Até 2027, as vendas de empresa optante pelo Simples Nacional permitem créditos, ao adquirente pessoa jurídica, relativas ao ICMS (no montante devido) e PIS e COFINS (para empresas compradoras optantes pelo Lucro Real, de até de 9,25% da compra).
A reforma altera esta situação. A empresa optante continuará recolhendo tributos de forma unificada por meio do DAS, porém com detalhes relativos ao crédito para o adquirente:
Considerando-se um crédito atual (para o adquirente pessoa jurídica) de 9,25% relativo ao somatório das alíquotas atuais do PIS e COFINS, o planejamento tributário terá que ser revisto, pois com o fim destas contribuições e o início da cobrança da CBS em 2027 haverá, em teoria, uma perda de créditos na cadeia de negócios, senão vejamos:
1. o adquirente somente poderá se creditar do montante efetivamente recolhido na guia DAS do vendedor (e não mais 9,25% como atualmente) e
2. a empresa optante pelo Simples Nacional não poderá creditar-se do IBS e CBS nas compras se decidir recolher de forma unificada os referidos tributos.
Existe a opção a empresa do Simples passar a recolher os novos tributos pelo regime regular, permitindo, nesta situação, transferir integralmente ao adquirente o montante devido e pago.
Entretanto, a falha do sistema consiste em não permitir a apropriação de créditos relativos a folha de pagamento e encargos, que são significativos em empresas de serviços ou com uso intensivo de mão de obra.
Para fins de planejamento tributário, o gestor precisará avaliar:
1. Qual o percentual de vendas para cada categoria de compradores (pessoas físicas não contribuintes do IBS/CBS e pessoas jurídicas)

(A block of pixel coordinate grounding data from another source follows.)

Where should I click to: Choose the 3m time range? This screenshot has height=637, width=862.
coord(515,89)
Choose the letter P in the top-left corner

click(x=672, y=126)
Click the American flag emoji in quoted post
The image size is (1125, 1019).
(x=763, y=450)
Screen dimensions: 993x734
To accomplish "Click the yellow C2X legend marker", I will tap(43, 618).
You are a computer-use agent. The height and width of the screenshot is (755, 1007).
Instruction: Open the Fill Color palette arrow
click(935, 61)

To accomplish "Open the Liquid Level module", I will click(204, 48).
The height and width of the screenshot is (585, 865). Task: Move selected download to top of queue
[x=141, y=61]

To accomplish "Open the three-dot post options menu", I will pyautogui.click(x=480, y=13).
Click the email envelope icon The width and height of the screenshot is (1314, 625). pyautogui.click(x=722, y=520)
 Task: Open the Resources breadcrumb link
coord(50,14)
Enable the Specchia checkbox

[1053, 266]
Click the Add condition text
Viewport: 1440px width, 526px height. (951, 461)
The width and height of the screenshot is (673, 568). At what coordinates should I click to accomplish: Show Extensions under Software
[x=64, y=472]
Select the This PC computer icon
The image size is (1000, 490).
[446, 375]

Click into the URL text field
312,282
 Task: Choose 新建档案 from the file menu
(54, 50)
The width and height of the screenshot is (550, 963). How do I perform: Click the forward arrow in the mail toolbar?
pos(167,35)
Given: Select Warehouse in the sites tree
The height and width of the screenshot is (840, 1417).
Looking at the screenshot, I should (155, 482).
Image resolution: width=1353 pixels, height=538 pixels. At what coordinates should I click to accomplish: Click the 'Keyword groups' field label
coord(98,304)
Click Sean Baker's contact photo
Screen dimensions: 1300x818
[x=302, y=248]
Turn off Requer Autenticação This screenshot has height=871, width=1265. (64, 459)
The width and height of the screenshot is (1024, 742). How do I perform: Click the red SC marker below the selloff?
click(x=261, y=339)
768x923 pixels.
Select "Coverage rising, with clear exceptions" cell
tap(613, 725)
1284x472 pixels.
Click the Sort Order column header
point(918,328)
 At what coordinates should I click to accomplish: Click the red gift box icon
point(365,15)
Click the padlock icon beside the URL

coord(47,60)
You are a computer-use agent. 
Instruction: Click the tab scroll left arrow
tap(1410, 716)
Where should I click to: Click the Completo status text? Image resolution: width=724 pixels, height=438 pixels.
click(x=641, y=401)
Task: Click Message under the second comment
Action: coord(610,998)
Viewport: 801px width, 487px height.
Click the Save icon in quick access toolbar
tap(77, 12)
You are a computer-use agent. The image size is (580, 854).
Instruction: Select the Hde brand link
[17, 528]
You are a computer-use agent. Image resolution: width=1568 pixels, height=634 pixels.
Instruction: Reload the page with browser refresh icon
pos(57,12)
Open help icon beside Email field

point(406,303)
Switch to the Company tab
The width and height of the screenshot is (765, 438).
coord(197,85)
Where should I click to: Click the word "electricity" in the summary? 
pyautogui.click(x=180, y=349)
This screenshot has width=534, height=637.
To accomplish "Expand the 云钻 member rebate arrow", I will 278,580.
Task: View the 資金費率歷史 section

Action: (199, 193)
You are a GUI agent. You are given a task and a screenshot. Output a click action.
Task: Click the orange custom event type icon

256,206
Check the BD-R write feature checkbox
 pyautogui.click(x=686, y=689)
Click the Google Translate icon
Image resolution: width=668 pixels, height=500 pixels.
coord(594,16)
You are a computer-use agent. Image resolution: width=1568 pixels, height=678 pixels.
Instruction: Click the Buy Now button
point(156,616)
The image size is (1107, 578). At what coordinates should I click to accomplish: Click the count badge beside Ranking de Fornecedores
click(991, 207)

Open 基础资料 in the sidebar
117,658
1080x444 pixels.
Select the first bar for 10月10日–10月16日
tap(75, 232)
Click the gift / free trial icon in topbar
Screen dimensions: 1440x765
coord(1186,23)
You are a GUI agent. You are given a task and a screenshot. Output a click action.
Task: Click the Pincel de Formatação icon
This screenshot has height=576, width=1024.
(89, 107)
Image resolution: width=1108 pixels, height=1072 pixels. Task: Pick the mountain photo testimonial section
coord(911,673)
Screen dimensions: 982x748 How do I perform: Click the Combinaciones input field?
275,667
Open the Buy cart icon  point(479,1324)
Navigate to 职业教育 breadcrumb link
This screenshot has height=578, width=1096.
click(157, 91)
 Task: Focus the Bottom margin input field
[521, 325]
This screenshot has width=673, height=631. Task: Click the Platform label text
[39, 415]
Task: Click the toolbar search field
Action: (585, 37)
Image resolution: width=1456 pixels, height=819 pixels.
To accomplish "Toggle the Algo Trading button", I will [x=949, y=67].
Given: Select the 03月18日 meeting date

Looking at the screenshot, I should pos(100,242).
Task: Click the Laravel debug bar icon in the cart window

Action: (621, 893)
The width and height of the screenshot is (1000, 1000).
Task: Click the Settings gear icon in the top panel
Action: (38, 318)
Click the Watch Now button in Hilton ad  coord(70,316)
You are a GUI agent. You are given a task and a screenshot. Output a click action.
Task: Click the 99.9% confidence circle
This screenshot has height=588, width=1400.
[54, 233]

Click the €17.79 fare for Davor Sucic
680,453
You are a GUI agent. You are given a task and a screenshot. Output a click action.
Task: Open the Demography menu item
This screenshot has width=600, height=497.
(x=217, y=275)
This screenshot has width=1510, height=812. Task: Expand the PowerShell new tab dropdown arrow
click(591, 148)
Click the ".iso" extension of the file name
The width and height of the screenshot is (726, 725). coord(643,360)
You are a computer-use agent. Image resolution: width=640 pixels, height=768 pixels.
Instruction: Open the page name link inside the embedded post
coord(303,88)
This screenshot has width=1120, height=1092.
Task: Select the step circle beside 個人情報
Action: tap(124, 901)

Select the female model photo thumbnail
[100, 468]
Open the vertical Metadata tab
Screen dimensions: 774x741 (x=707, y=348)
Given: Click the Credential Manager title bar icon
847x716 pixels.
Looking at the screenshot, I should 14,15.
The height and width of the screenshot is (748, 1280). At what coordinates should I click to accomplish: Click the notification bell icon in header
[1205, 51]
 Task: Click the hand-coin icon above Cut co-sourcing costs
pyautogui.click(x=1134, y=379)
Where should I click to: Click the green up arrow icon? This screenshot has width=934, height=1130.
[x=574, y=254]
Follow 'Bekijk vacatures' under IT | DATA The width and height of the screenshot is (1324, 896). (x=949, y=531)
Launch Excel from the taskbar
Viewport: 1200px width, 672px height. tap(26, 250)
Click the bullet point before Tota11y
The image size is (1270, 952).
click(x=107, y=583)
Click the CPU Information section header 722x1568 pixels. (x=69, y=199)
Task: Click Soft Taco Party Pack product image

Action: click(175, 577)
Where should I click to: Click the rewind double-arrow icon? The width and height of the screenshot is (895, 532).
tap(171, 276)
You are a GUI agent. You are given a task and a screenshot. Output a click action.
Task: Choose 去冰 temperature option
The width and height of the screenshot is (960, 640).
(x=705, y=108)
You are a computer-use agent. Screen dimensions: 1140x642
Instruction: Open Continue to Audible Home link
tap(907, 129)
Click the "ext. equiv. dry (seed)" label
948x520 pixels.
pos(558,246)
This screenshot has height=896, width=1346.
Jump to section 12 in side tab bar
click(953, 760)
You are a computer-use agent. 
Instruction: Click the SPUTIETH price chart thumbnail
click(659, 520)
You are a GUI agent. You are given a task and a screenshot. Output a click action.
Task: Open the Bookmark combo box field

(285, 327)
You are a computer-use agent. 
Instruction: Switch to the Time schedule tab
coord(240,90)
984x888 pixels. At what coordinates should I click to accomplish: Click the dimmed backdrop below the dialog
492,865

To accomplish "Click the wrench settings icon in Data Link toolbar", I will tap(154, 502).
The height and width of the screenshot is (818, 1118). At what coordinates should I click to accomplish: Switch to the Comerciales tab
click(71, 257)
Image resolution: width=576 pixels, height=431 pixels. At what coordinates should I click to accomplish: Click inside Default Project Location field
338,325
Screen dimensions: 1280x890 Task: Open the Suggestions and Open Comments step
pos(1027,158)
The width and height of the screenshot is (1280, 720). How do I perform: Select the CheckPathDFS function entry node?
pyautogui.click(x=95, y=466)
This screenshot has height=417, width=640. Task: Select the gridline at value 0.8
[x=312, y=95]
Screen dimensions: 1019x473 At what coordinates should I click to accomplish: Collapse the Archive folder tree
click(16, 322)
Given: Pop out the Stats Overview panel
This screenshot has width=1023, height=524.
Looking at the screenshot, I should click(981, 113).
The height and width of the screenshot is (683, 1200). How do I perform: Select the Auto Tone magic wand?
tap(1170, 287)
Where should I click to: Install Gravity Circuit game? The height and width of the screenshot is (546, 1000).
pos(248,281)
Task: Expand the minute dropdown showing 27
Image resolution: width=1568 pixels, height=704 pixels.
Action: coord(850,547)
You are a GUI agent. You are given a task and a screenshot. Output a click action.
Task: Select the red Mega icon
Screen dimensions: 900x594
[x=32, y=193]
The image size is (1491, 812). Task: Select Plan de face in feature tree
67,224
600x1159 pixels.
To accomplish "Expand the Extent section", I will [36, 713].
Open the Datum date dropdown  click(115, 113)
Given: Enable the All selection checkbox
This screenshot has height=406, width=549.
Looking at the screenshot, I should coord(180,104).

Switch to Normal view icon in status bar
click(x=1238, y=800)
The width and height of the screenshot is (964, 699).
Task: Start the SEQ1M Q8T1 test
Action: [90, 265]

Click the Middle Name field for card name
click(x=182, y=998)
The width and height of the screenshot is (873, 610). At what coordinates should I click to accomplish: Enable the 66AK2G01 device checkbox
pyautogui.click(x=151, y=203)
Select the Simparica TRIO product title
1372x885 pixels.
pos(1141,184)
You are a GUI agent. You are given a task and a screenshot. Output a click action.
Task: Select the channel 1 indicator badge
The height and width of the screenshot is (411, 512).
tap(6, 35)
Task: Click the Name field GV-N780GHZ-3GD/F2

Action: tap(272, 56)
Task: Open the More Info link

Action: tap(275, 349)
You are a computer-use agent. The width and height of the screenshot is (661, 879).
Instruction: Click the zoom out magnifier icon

2. Qual o possível aproveitamento dos créditos dos novos tributos e
3. Qual o impacto final nos custos tributários com a reforma, considerando-se a opção pelo regime regular de tributação.
O item 3 exigirá reajuste de preços excepcional para os clientes, que poderá ser significativo e fazer com que a empresa perca negócios e mercados.
Regra geral, as empresas que vendem B2B (empresa-empresa) terão custos tributários majorados no regime regular. O regime atual (sem opção pelo regime regular de tributação do IBS e CBS) será mais indicado àquelas empresas que vendem B2C (diretamente a consumidor final), como varejistas e empresas de serviços prestados a pessoas físicas.
Importante salientar que o Simples Nacional continuará a existir, apesar da reforma diminuir as vantagens tributárias. Mas passa a exigir decisões baseadas em análises mais detalhadas possíveis, pois não basta "aumentar o preço" para compensar os impactos fiscais.
Portanto, para fins de planejamento tributário, a melhor opção é... calcular e negociar com clientes que irão tomar os créditos. A integração entre comercial e fiscal é essencial, ambos setores precisam conversar (e logo) - o que sempre afirmamos em nossa equipe: não dá para fazer um bom planejamento tributário sem a participação efetiva dos vários setores da empresa!